Indeed, the church has had to face the embarrassment of injudiciousness,
impulsiveness, and misconduct pertaining especially to money and sex. What is it about these two realities that
have animalized humanity and the church?
I am of the view that in the final analysis subliminal basal desire it
at the “bottom” of it all. Humanity
thinks it is enthroned, but uncontrolled desire is in charge.
If there is no external authority to whom or which we are
accountable and who or which has the power and expertise to help us control
this potentially destructive desire, then we are all doomed. In a world in which desire is emperor and its
children, such as hedonism, antinomianism, relativism, and pluralism, are
princes and princesses, pandemonium, bewilderment, hopelessness,
meaninglessness, and despair are ultimately the terrorists and enemies of us
all. Constitutions, laws, legal
provisions, and international protocols have no significance because they have
been generated by the same beings who are laws unto themselves.

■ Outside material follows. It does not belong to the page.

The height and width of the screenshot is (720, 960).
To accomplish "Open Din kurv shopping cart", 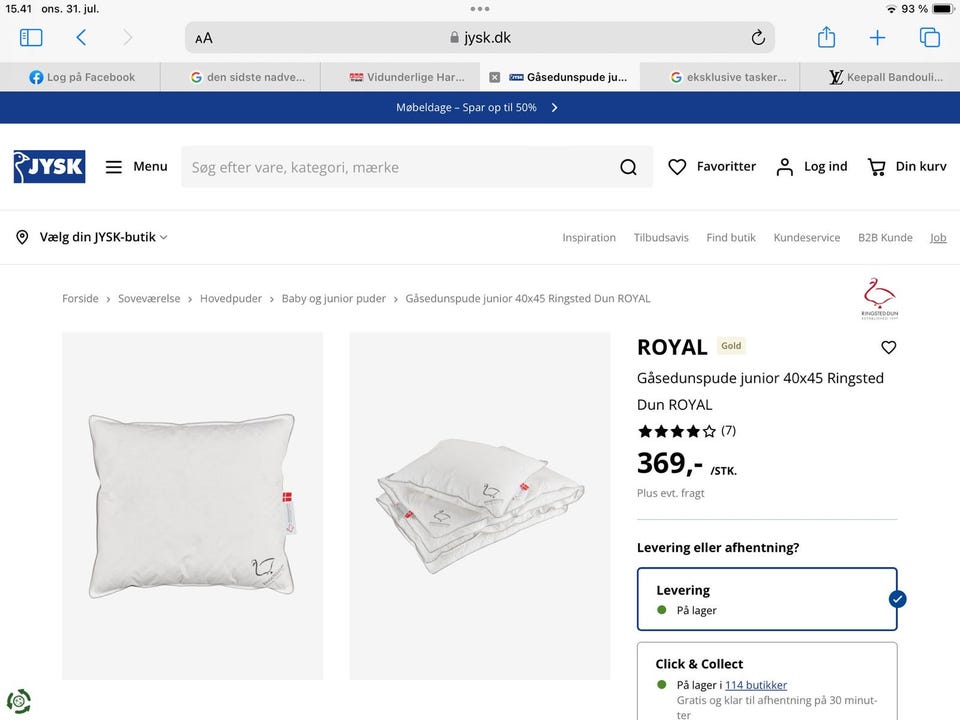I will (906, 167).
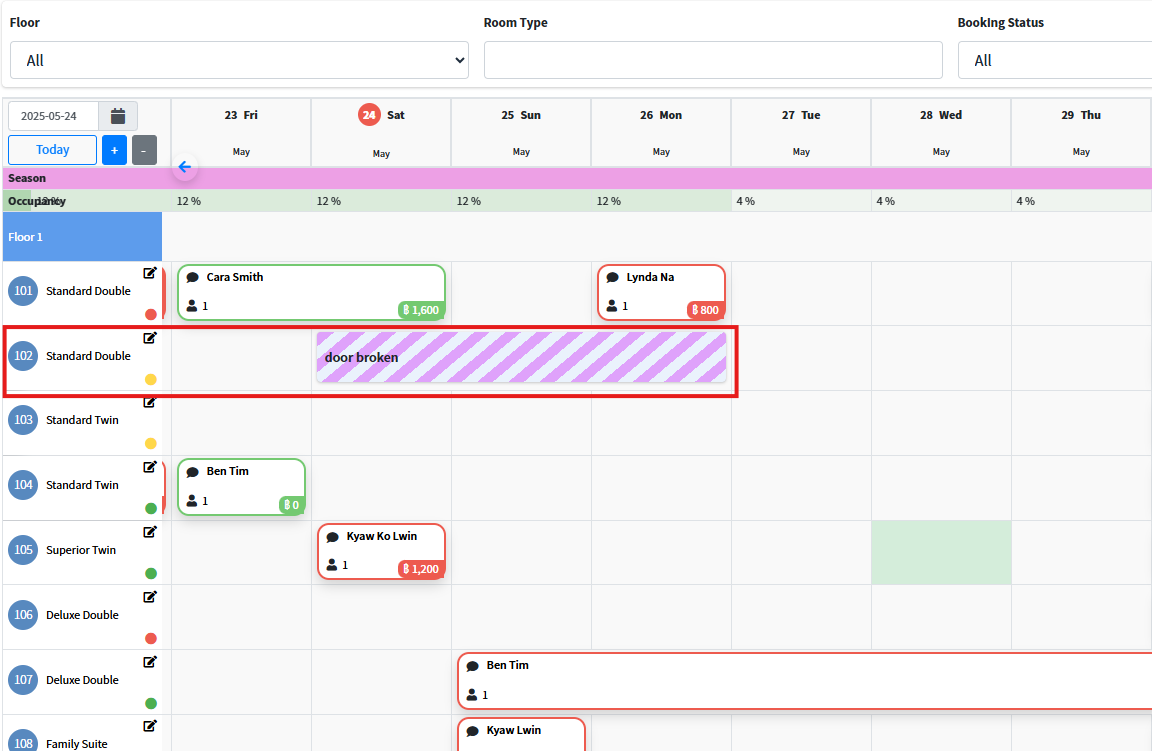Click comment icon on Cara Smith booking
Image resolution: width=1152 pixels, height=751 pixels.
tap(193, 278)
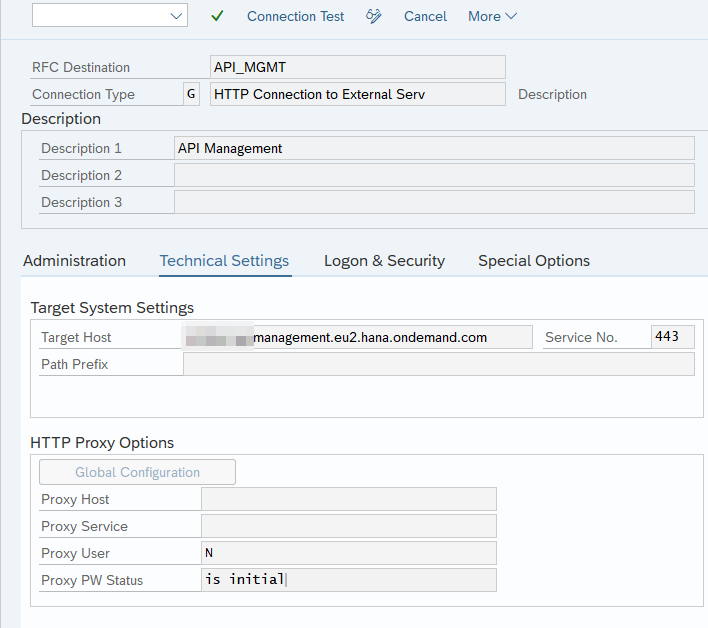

What should the human community on earth do then? Should we just open the floodgates of desire
and embrace whatever consequences, since we have demonstrated fantastic
tenacity and resilience in the face of self-destruction? Or should we again look beyond ourselves to
that which is external, although it cannot be explained by and subject to our
established categories of being and non-being?
I would suggest that since the former has gotten us nowhere, the latter is
more likely the panacea for the moral maladies of human life on this planet.